Although no patient experienced basket impaction and pancreatitis in this study, the 8-wire technique may cause basket impaction or post-procedure pancreatitis, especially in cases with MPD stenosis. Release of the impacted basket is possible; however, the 8-wire basket catheter should be extracted after dilation of downstream slight stenosis in the MPD. ESWL/stone crusher/EHL has been reported to be useful for rescue stone removal in cases of basket impaction [10]. Extraction of pancreatic stones has a higher risk of pancreatitis than that of choledocholithiasis. To prevent pancreatitis, a temporary pancreatic stent should be considered [2] in cases involving 8-wire extraction.

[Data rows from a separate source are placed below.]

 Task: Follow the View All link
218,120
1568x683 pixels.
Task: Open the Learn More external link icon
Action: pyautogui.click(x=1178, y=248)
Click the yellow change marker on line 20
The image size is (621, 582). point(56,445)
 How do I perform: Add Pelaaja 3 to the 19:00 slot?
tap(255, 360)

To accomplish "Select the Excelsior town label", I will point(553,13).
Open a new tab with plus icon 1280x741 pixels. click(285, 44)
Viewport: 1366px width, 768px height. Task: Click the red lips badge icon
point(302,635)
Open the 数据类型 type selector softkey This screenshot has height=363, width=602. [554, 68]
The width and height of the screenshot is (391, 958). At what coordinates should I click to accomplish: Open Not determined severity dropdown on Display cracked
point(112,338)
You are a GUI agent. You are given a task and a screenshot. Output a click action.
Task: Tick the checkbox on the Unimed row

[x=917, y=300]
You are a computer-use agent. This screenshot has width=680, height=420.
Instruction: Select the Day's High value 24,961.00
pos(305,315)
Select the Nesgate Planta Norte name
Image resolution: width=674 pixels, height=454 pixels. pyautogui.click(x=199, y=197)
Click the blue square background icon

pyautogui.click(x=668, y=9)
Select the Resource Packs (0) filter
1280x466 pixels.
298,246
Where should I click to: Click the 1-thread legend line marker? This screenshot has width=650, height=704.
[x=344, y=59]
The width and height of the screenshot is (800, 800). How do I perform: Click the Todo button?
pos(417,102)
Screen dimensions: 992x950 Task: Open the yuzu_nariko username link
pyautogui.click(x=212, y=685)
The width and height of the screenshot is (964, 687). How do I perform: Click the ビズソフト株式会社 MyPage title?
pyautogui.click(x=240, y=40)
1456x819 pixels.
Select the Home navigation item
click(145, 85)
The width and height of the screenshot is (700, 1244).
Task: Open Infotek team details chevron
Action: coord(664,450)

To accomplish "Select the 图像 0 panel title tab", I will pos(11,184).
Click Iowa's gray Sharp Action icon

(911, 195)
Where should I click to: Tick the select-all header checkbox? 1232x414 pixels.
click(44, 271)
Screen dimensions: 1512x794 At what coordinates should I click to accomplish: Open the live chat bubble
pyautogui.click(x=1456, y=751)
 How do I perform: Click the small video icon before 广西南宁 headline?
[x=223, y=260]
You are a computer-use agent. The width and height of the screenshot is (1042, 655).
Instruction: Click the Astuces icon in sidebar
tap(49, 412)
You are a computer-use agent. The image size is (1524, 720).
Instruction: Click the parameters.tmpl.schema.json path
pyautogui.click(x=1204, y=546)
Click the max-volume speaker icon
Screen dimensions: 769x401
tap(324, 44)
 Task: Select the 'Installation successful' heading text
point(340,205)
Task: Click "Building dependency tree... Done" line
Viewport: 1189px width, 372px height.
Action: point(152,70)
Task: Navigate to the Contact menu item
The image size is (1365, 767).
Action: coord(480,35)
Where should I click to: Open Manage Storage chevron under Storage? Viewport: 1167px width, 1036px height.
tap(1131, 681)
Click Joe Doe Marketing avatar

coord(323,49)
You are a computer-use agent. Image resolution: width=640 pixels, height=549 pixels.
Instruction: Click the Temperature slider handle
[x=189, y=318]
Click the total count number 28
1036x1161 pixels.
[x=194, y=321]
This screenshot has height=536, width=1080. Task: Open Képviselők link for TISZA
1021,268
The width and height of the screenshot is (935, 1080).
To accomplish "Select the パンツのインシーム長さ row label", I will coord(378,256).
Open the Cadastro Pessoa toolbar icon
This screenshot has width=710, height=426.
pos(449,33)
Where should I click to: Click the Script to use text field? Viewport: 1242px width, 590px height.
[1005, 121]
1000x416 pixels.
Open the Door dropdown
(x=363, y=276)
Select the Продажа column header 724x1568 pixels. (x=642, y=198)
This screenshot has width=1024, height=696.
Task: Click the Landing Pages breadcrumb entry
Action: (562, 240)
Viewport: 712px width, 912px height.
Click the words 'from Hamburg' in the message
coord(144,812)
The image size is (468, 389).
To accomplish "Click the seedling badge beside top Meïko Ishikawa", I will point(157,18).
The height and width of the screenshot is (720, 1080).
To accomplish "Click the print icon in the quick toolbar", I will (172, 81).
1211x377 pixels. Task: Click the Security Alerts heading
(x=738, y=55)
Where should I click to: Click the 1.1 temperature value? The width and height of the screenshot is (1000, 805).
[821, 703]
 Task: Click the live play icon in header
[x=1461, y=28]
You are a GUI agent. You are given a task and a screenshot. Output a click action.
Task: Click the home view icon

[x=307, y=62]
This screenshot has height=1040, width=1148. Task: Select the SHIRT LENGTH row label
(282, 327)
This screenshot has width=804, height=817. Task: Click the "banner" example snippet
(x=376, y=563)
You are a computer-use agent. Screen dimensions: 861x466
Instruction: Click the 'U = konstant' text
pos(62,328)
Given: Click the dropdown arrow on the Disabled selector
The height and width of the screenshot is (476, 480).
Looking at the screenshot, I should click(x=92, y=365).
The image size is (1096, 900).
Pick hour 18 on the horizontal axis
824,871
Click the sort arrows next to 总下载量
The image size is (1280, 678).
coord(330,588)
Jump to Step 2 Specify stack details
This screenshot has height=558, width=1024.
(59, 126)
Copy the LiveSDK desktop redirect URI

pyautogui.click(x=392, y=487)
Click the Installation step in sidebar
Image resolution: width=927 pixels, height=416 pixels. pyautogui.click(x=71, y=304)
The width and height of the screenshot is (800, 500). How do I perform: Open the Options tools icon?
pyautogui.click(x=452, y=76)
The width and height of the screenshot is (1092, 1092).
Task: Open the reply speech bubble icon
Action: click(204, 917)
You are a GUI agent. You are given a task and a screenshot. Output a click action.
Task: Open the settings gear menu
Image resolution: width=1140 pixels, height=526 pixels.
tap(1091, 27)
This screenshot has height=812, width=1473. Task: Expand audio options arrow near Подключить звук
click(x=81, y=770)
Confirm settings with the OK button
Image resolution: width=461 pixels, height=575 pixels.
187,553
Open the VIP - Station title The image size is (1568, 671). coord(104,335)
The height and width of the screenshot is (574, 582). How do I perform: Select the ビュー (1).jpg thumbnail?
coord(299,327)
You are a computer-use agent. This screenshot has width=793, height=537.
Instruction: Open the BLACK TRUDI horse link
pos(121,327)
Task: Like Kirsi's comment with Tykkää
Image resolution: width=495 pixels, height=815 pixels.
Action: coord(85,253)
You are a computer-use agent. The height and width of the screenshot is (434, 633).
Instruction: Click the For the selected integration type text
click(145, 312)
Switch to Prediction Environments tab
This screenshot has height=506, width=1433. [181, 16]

To the best of our knowledge, this is the first series to report usefulness of the 8-wire basket catheter for MPD residual/microstone clearance and symptom improvement. However, this study has some limitations. Some patients did not experience severe pancreatic pain, and the number of patients analyzed was small. In addition, long-term outcomes of MPD residual/microstone extraction could not be observed during this study. Therefore, further comparative studies should analyze symptom recurrence among a larger number of patients during long-term follow-up.
Conclusions
In conclusion, MPD residual/microstone extraction using an 8-wire basket catheter was achieved with a high success rate and contributed to improvement in pancreatic symptoms. This method may help prevent symptom recurrence associated with MPD residual/microstones.